Latest Mind and Matter column in the Wall Street Journal is the extraordinary story of modern chicken genetics.
Of all the amphibians, reptiles, birds and mammals in the world, the most abundant species is probably the chicken. At any one time, approximately 20 billion cocks and hens are alive on the planet (though never for long).
Chickens owe this abundance, of course, to their place on our table. About 90 million tons of chicken meat are consumed every year, plus 67 million tons of eggs, compared with 110 million tons of pork and 67 million tons of beef. Between 1970 and 2005, world production of poultry meat more than quadrupled.
The red jungle fowl was domesticated around 4,000 years ago in India, where it still calls cock-a-doodle-doo in tiger-infested forests. But the triumph of the chicken is relatively recent. Until a couple of decades ago, beef and pork outweighed poultry in the average American diet. Fifty years ago, chicken was a scarce delicacy in many European countries.
What accounts for the rise of cheap chicken? First, motorized transport led to the growth of the intensive broiler industry, in which food is brought to the birds rather than vice versa. Second, selective breeding led to birds that were more efficient at converting grain into meat. Remarkably, this genetic improvement even now shows no sign of tailing off.

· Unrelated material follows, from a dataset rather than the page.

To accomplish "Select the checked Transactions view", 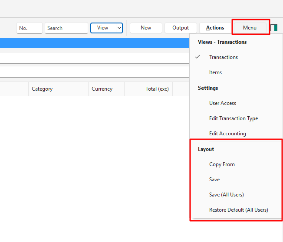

Ten years ago, Dr. Gerry Havenstein at North Carolina State University did a careful study of weight gain in chickens, comparing (under identical conditions) a modern 21st-century breed with a 1957 breed that had been kept going. He found that, at six weeks of age, the modern chicken was six times as heavy and had 9% more breast meat. Of that improvement, he found, 85% came from genetics and only 15% from better feed.
By 2001, when the study was done, a chicken reached the weight at which it would be killed in one-third of the time and after eating one-third of the food compared with the 1957 breed. That represents a considerable reduction in waste and in the amount of land devoted to growing feed per chicken.
In the decade since, there has been a consistent and linear increase in both weight gain and food-conversion efficiency in the broiler industry. Outside the lab, on the farm, chickens have accelerated their daily rate of growth by about 0.89 grams per year.
Nothing illustrates the power of selection in breeding better than this extraordinary change. But geneticists had expected the improvements to plateau by now. Shouldn’t all of the best genetic combinations have been discovered? No less confounding is the fact that this effect has not been confined to chickens: The milk yield of dairy cattle shows similar linear improvement.
Two possible explanations for the continuing trend are that there is a lot more hidden genetic variability in a typical genome than scientists thought, or that brand new genetic mutations are happening fast enough to supply fresh variability to the selectors.
Whichever explanation is true, there’s every chance that chicken growth rates may accelerate more, thanks to “genomic selection.” This means testing many different birds to hunt down what mutations are boosting chickens’ performance, using a gene chip with 60,000 single-letter DNA variants on it. You can then use that information to predict, even before they’ve hatched, which chicks will grow into successful fathers.
Many people would prefer chickens to be scratching, free-range, in farmyards. Given that this is impractical if the 3.5 billion people who live in cities are to eat affordable chicken meat, the genetic improvement of chickens is, on balance, good news. It means that they are fed from ever smaller acreages of land, leaving more for nature, and produce less waste. Nor is it clear that their living one-third as long is any more cruel, since they are killed either way-and they can be bred to be less fretful.